Un exelemento de la Policía Municipal de Texistepec fue localizado sin vida en la carretera Transístmica este viernes 15 de enero.

El cadáver de un hombre fue localizado la mañana de este viernes 16 de enero a un costado de la carretera Transístmica, en el tramo Jáltipan–Texistepec, en el sur de Veracruz; tenía los ojos vendados, las manos atadas y presentaba visibles huellas de tortura, así como impactos de bala.
El violento hallazgo alertó a los habitantes de la zona, quienes identificaron a la víctima como Fernando Mayo. El hombre, quien fuera elemento de la Policía Municipal de Texistepec, fue abandonado a orillas de la cinta asfáltica en condiciones que sugieren un ataque directo por parte de la delincuencia organizada.

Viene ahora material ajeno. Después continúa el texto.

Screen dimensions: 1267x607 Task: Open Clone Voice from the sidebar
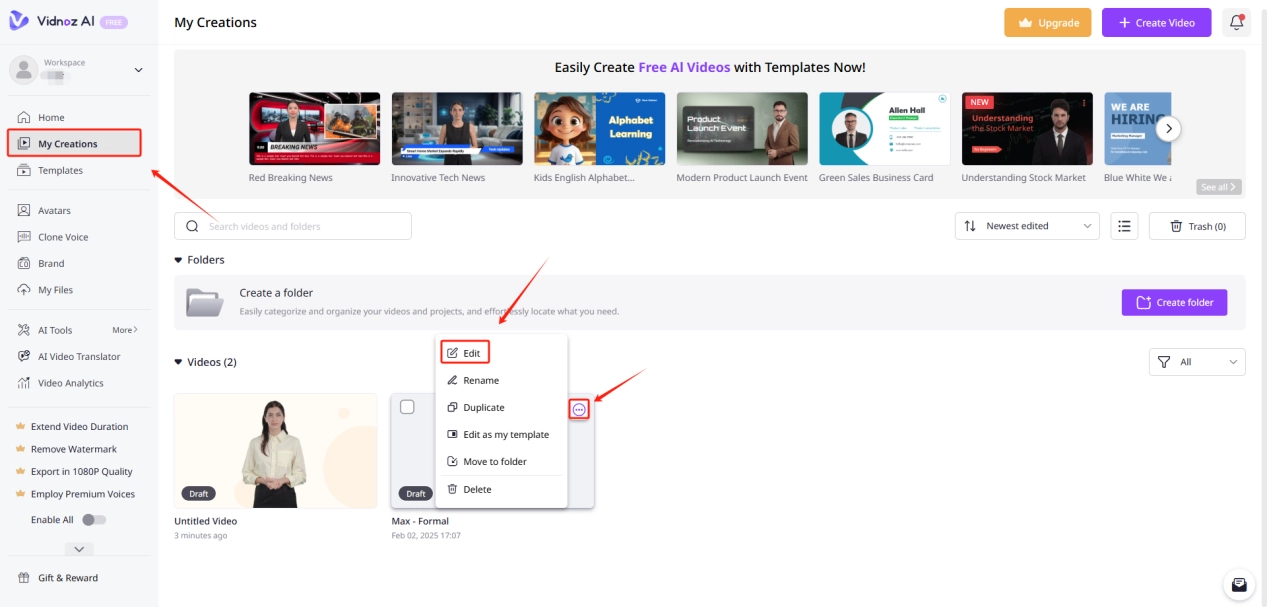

Las huellas de tortura en su cuerpo evidencian la crueldad con la que fue ultimado antes de recibir los impactos de proyectil de arma de fuego. La carretera Transístmica, a pesar de ser una de las vías más transitadas del estado, se convirtió nuevamente en el escenario de un crimen que mantiene en alerta a las corporaciones de seguridad.
El despliegue de las fuerzas del orden fue inmediato. Elementos de la SSP y de la Policía Municipal de Texistepec acudieron al lugar tras recibir el reporte de automovilistas que transitaban por la carretera Transístmica. Al confirmar que el cuerpo presentaba huellas de tortura, se solicitó la intervención de la Fiscalía Regional.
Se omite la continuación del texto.